Convert CSV to Excel: Why Your Data Looks Wrong (And How to Fix It)
Last updated: 2026-03-22
You double-click a CSV file. Excel opens it. Everything looks fine until you notice that zip code 07102 became 7102, the date 01/02/2026 became January 2nd (but you meant February 1st), and all the Japanese characters are question marks. Welcome to the CSV-to-Excel experience.
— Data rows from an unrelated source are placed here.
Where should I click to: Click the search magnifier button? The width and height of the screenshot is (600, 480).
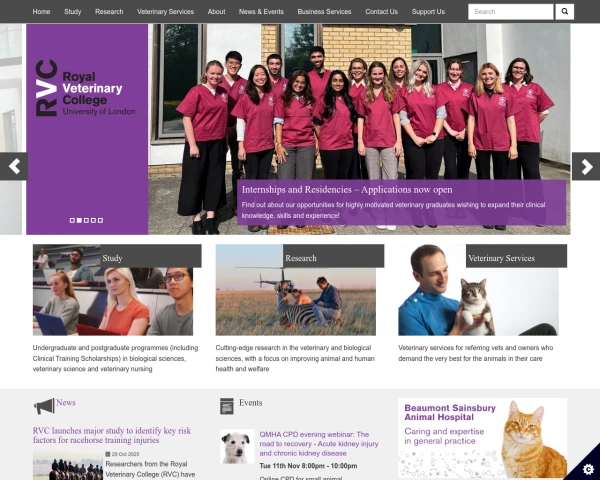pos(564,11)
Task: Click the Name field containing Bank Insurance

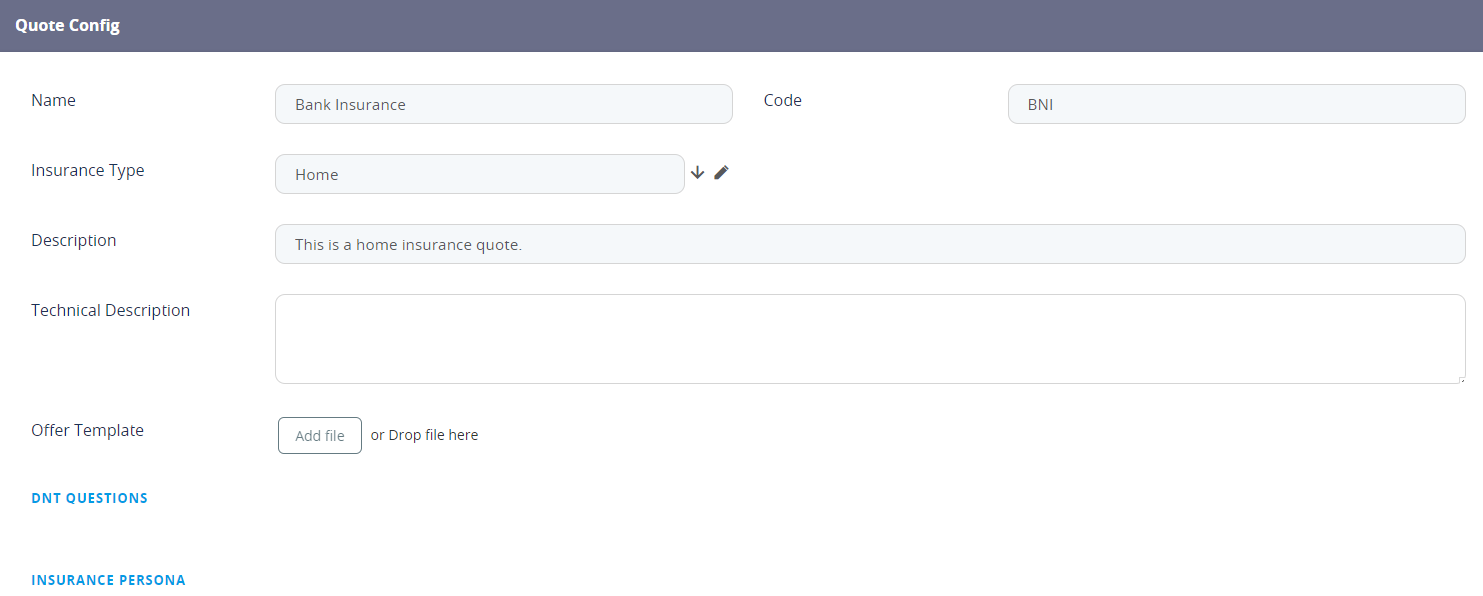Action: [x=503, y=104]
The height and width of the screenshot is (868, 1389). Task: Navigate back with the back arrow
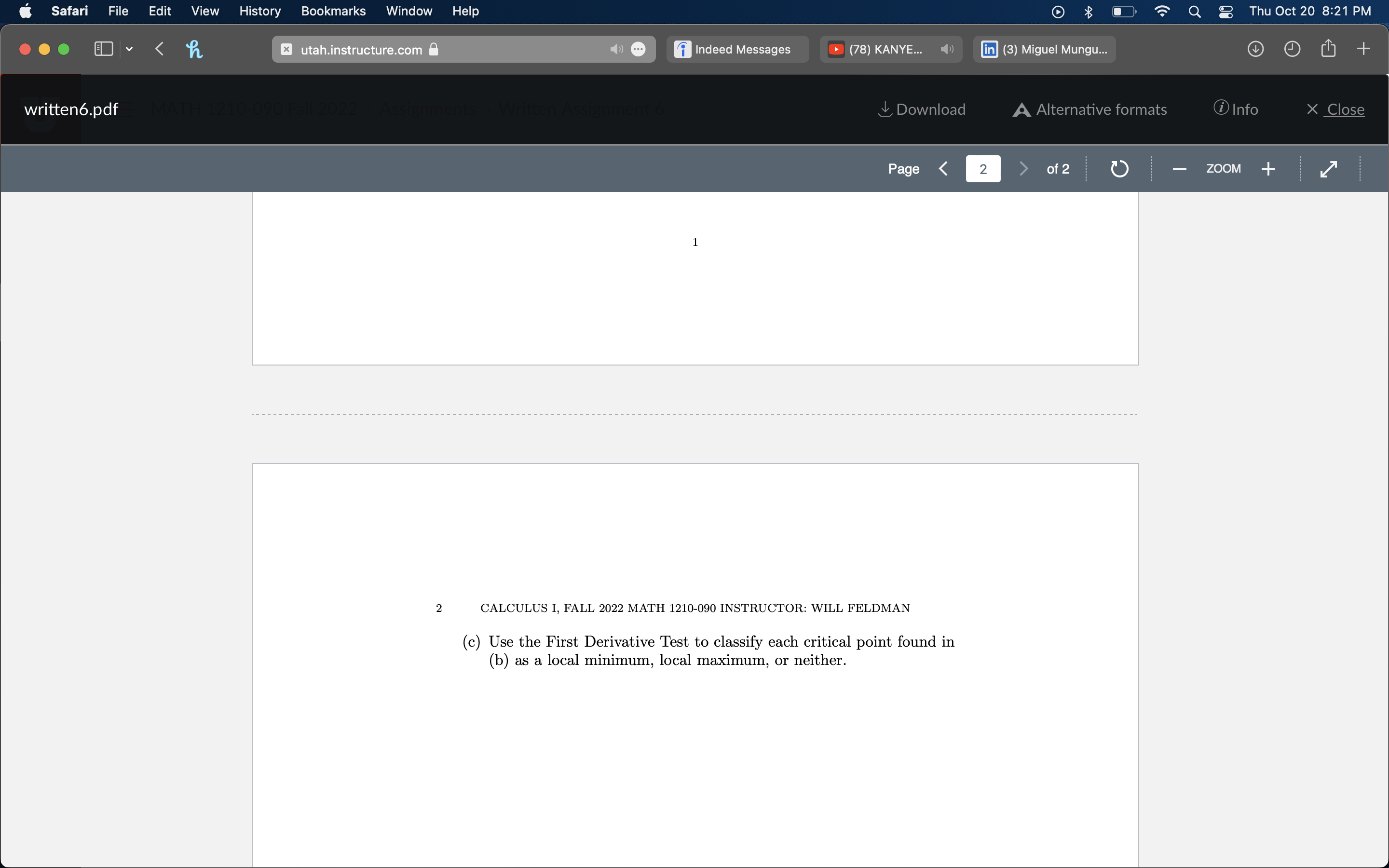coord(159,49)
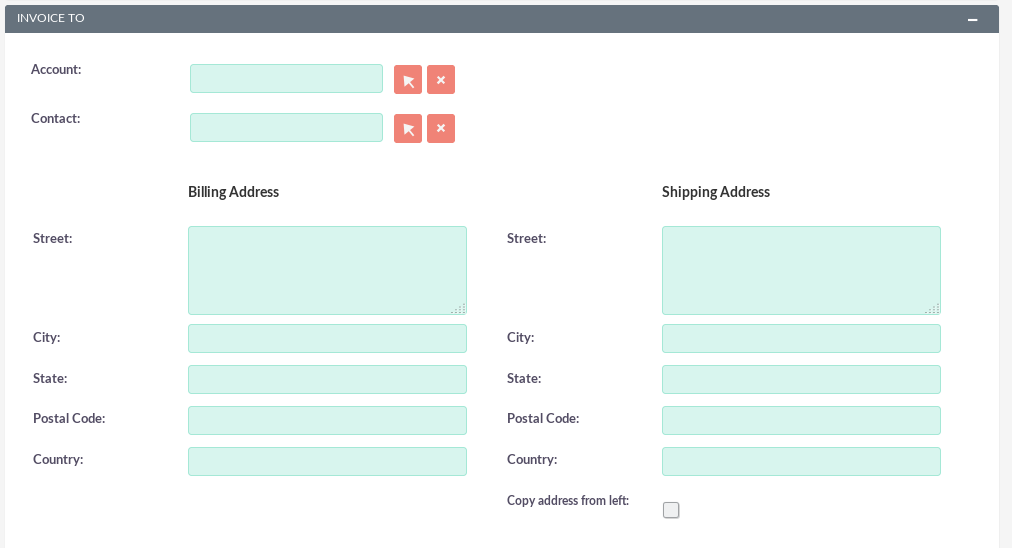The width and height of the screenshot is (1012, 548).
Task: Click the Shipping State field
Action: click(801, 380)
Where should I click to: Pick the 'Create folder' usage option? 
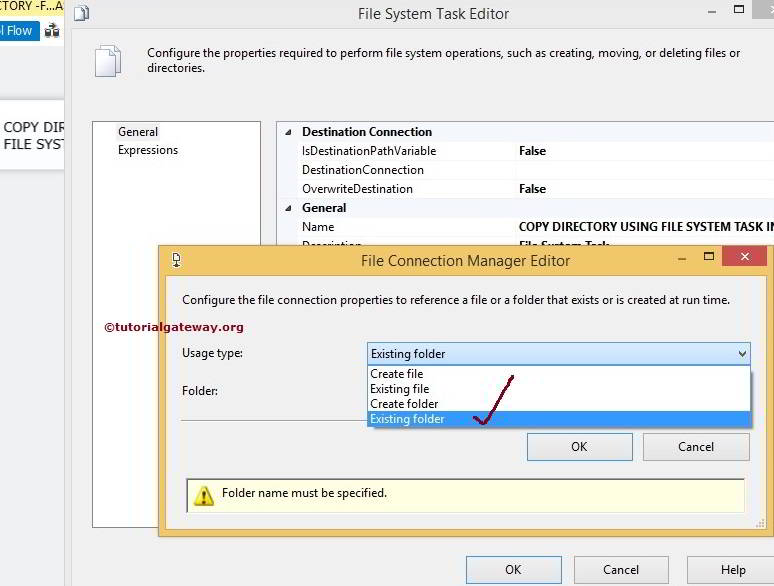pos(404,404)
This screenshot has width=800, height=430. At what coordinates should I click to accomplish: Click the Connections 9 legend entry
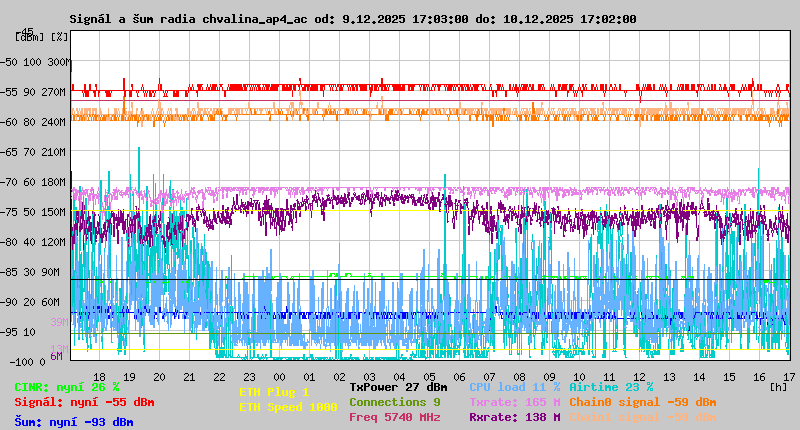point(394,402)
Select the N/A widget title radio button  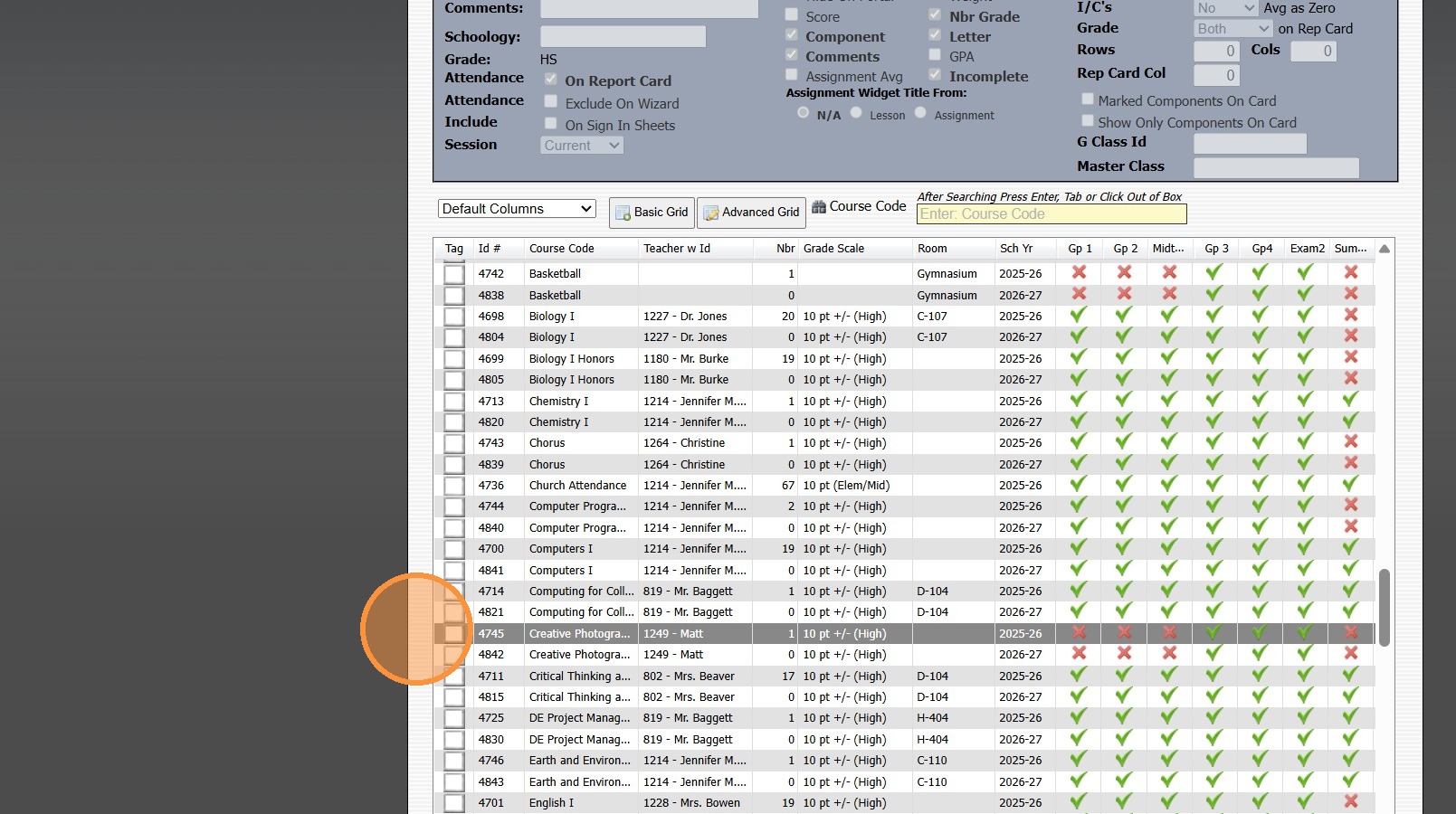tap(803, 113)
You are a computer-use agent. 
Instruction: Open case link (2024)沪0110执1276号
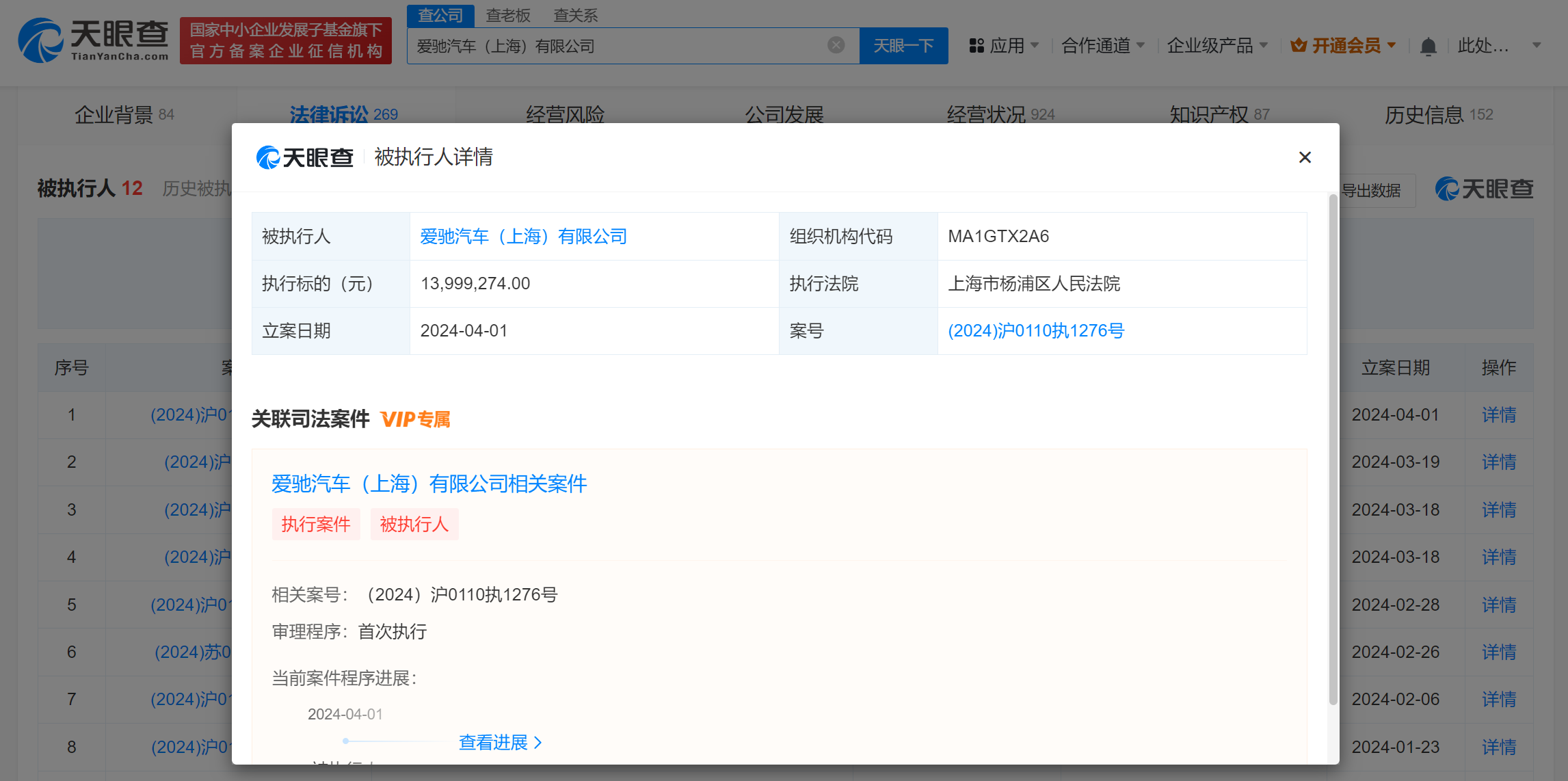pos(1035,331)
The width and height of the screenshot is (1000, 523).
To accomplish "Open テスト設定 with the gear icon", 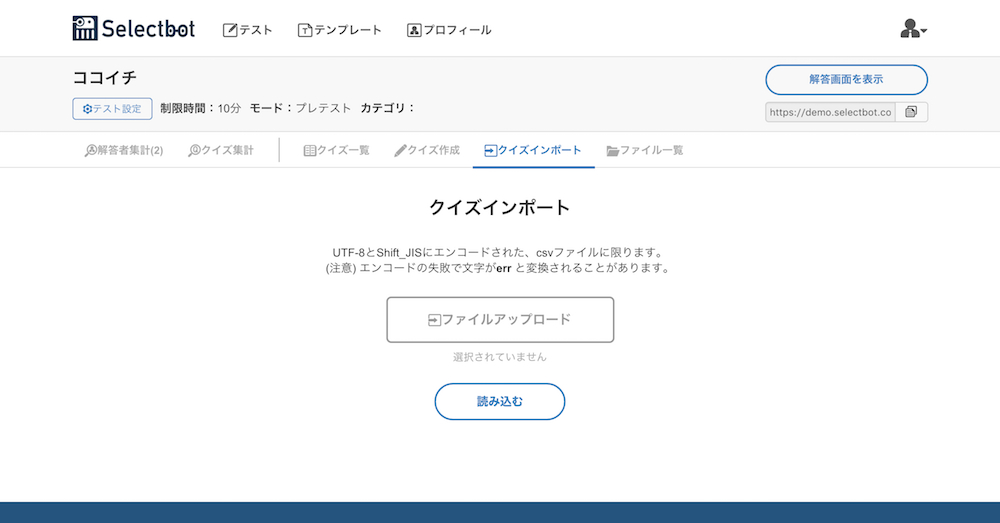I will [x=112, y=108].
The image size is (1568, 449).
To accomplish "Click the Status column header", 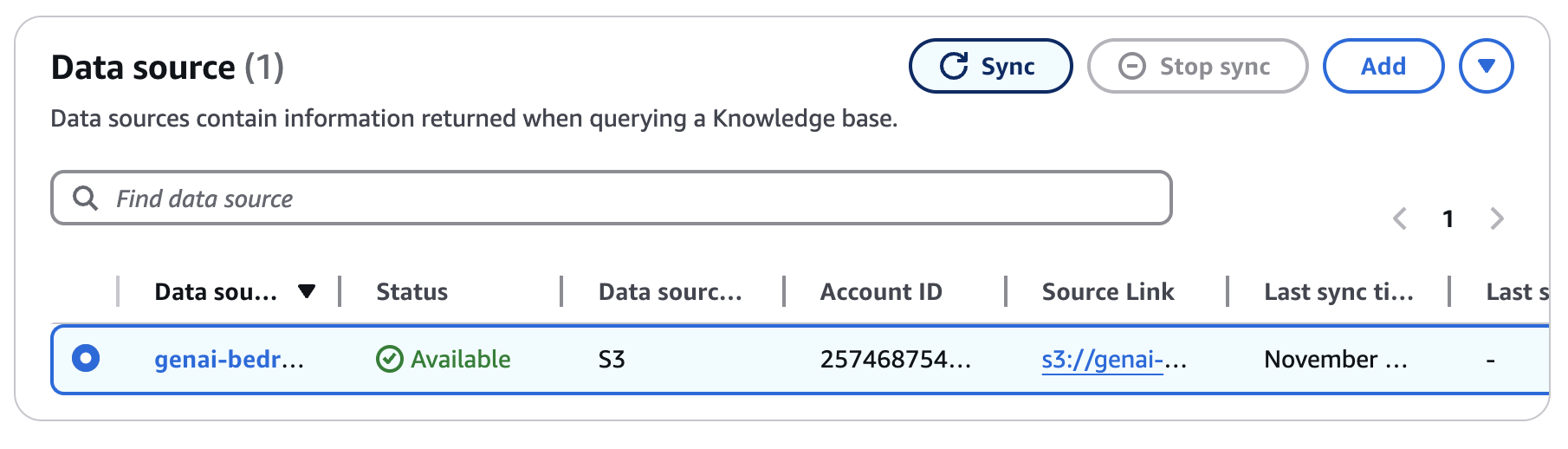I will pyautogui.click(x=412, y=292).
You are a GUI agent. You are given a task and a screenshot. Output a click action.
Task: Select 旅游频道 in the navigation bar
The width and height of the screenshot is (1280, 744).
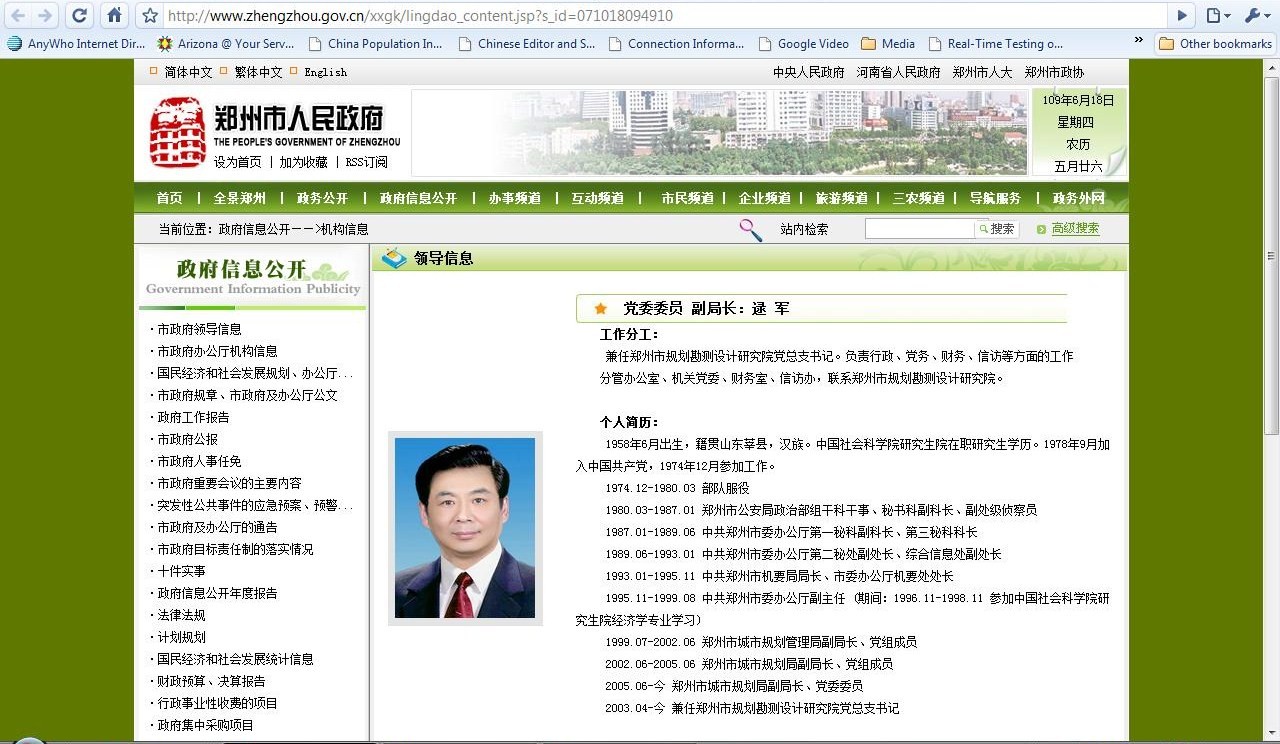point(841,198)
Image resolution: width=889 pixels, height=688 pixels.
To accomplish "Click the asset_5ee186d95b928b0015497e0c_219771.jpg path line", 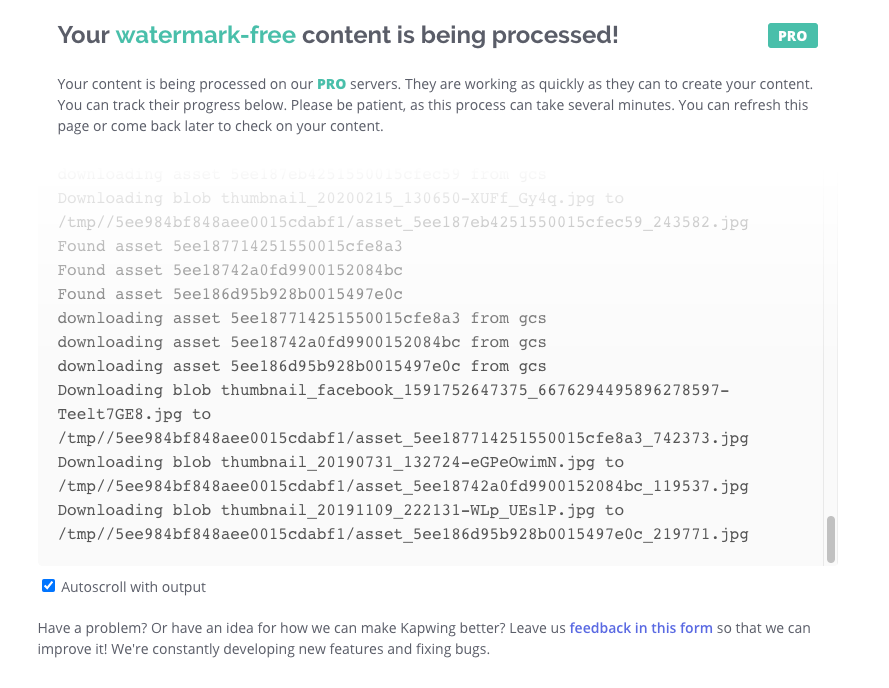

The 5 Most Common Problems
| Problem | What Happens | Why | Fix |
|---|---|---|---|
| Leading zeros stripped | 07102 becomes 7102 | Excel treats it as a number | Import as text, or prefix with apostrophe |
| Dates reformatted | 01/02/2026 becomes Jan 2 or Feb 1 | Excel guesses date format based on locale | Import with explicit date format |
| Long numbers as scientific notation | 1234567890123 becomes 1.23E+12 | Excel default number format | Import as text or format cells first |
| Encoding issues (mojibake) | Japanese/Chinese/accented chars become garbage | CSV is UTF-8, Excel expects ANSI | Use Data > From Text with UTF-8 encoding |
| Delimiter confusion | Columns not split correctly | CSV uses semicolons (European) but Excel expects commas | Use Data > From Text with correct delimiter |
The Right Way to Open CSV in Excel
Do NOT double-click the CSV file. Instead:
- Open Excel first (empty workbook)
- Go to Data > From Text/CSV (or Data > Get Data > From File > From Text/CSV)
- Select your CSV file
- In the import wizard, set: encoding (UTF-8), delimiter (comma/semicolon/tab), and column data types
- For columns with leading zeros (zip codes, phone numbers, IDs): set to Text
- For date columns: set the correct date format
- Click Load
This takes 30 seconds longer than double-clicking but prevents every problem listed above.
The Encoding Problem Explained
CSV files can be encoded in UTF-8, UTF-8 with BOM, ANSI, Latin-1, or Shift-JIS (and others). Excel on Windows defaults to ANSI encoding when you double-click a CSV. If the file is UTF-8 (which most modern CSVs are), non-ASCII characters break.
The fix: when importing, explicitly select UTF-8 encoding. Or use our CSV to Excel converter which auto-detects encoding and produces a properly formatted XLSX file.
Related Tools
According to Microsoft Support, using the Text Import Wizard gives full control over how Excel interprets CSV data.
As RFC 4180 specifies, CSV files should use comma delimiters, but regional variations using semicolons are common in European locales.